In evidence read out in court, grandmother Anna Fisher said that three days later the infant was crying and had a fever when she was taken to bed at the family home in Didcot, Oxfordshire.
'No-one's coming'
Her daughter Amelia Pill had phoned her in the early hours of 30 September to say the baby did not appear to be breathing, the hearing was told.
Her statement described how Ms Pill was screaming "no-one's coming, no-one's coming" as she waited for a 999 call to be answered.
The inquest heard an ambulance was supposed to arrive within seven minutes in 90% of cases, according to South Central Ambulance Service, but Wyllow-Raine's family were still on the phone at that point.
Her provisional cause of death was recorded as sudden unexpected death, with the cause of the collapse unexplained.

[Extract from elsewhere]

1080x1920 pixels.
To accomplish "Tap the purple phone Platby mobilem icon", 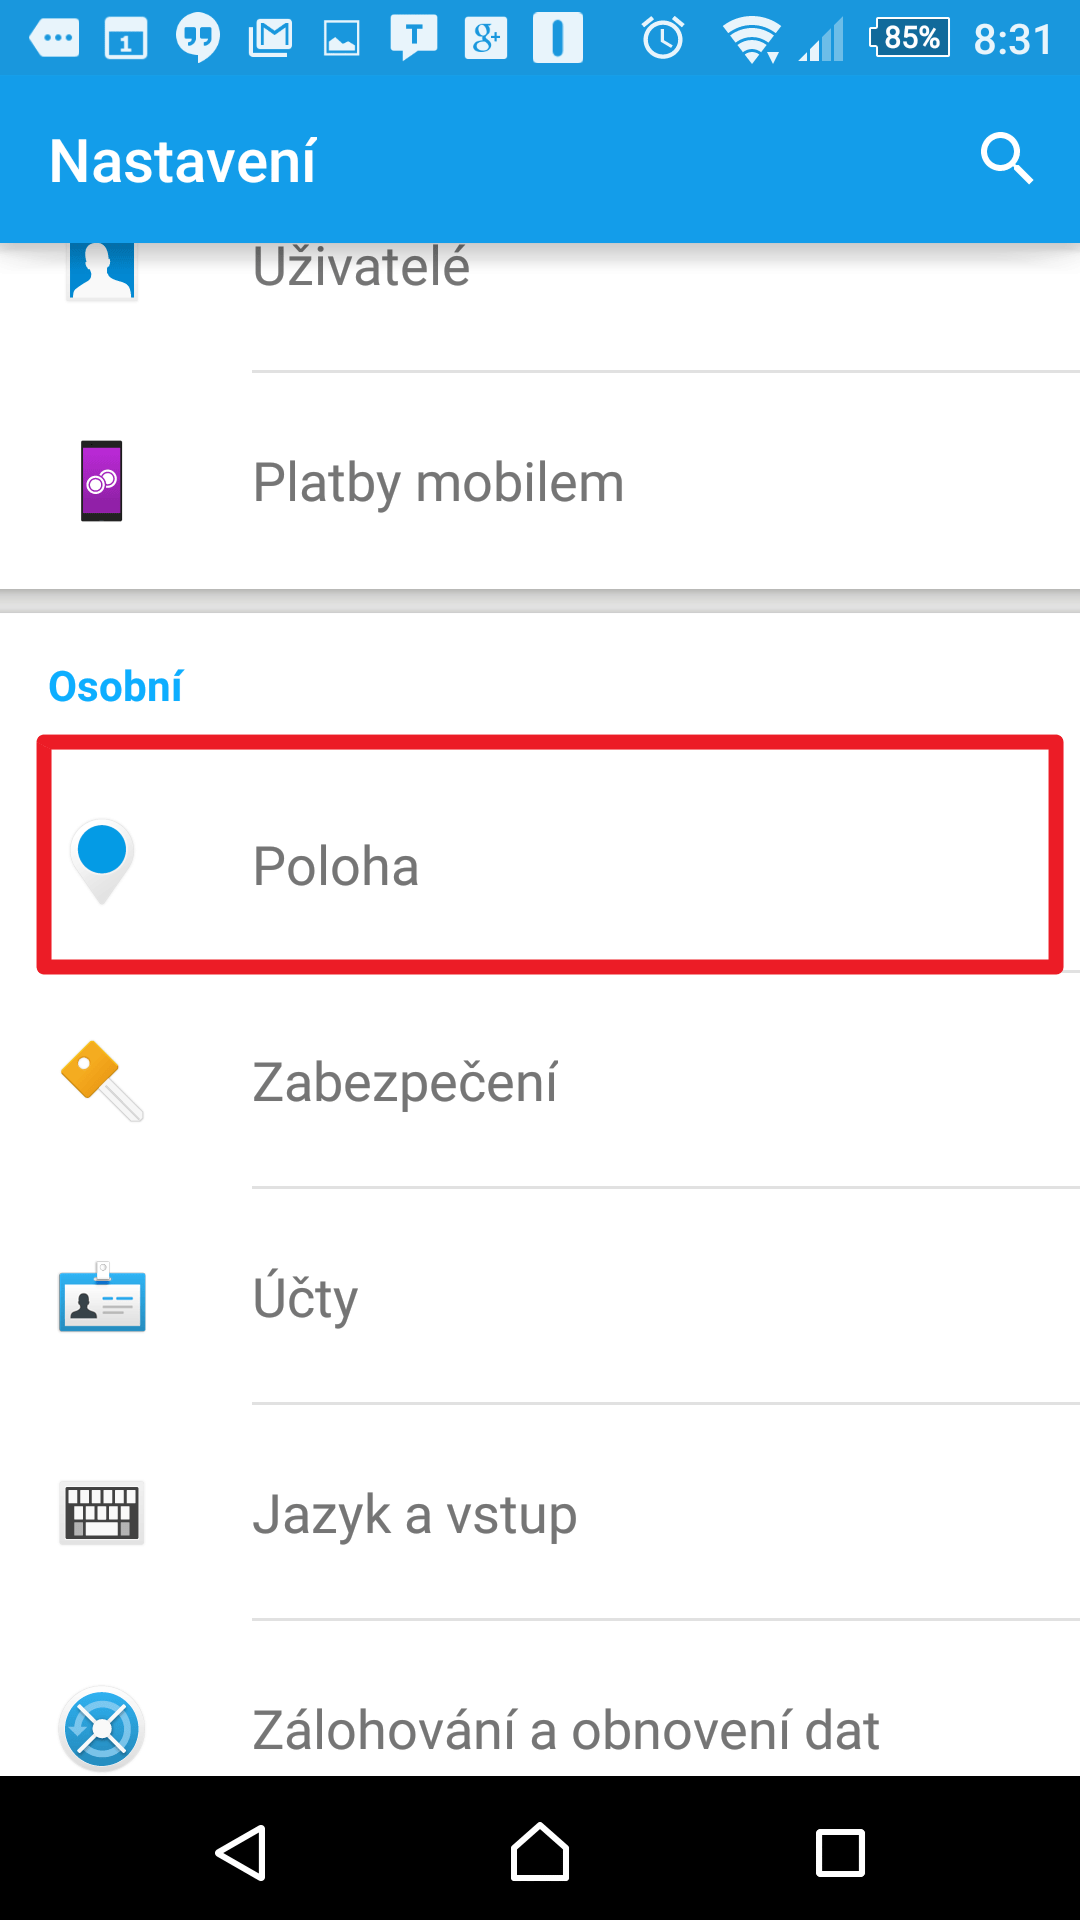I will pyautogui.click(x=102, y=481).
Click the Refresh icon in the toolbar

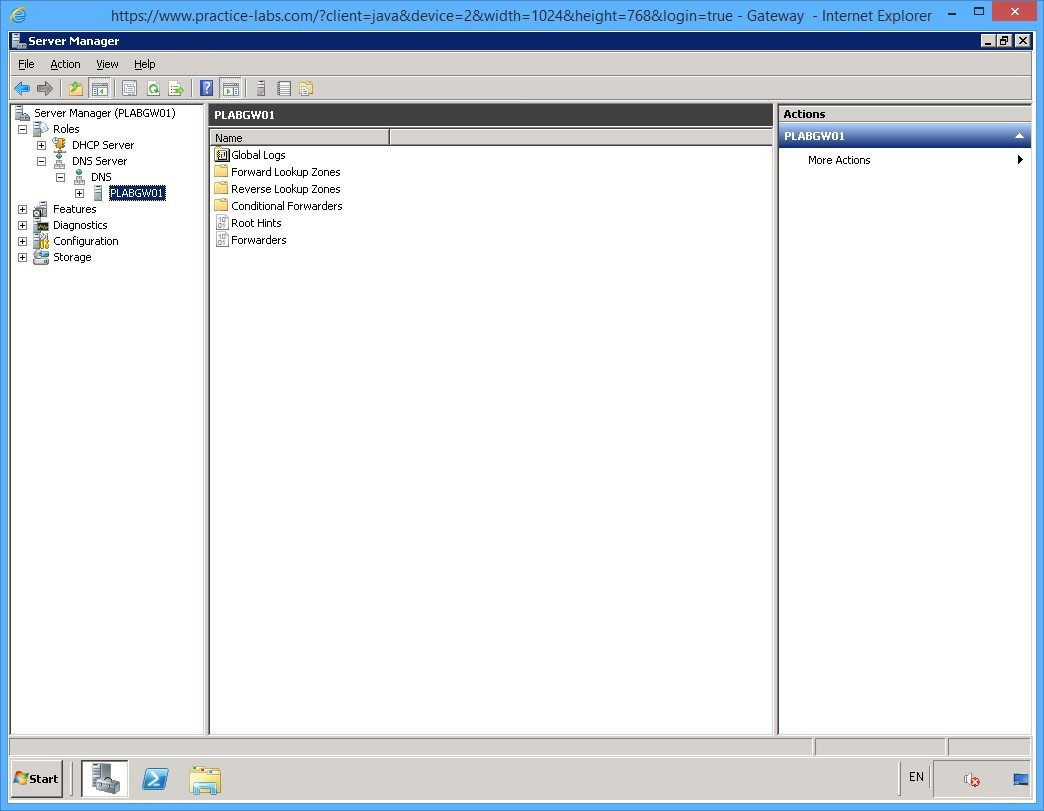pyautogui.click(x=153, y=88)
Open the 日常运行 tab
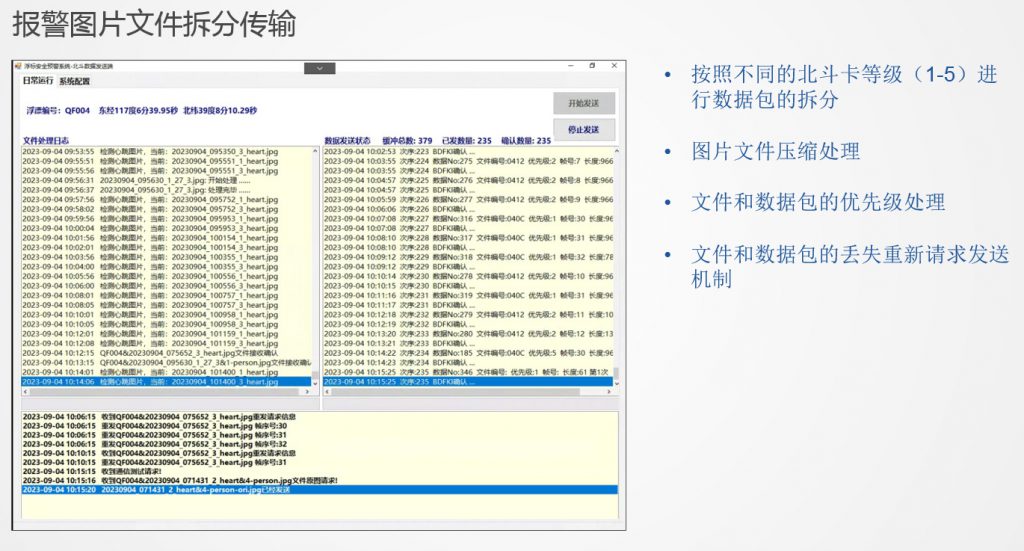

Karen Sillicorn-Aston, clinical governance lead for the South Central Ambulance Service, said the call was made at 04:38 BST and was disconnected by a BT operator - whose job it was to listen in to all calls before they were answered - five minutes later.
She said rules stated the BT operator should have passed the call to another service - in this case the East of England Ambulance Service - and the family remained on the line for two further minutes before the call was answered.
By the time an ambulance arrived, the baby's body temperature had fallen to 30.8C, the hearing was told.
Pathologist Dr Darren Fowler told the hearing the baby's cause of death was "more likely than not" to have been natural.
However, he said he was not the most qualified person to answer questions about whether she would have survived if an ambulance had arrived sooner.
Coroner Darren Salter adjourned the hearing for further evidence to be submitted.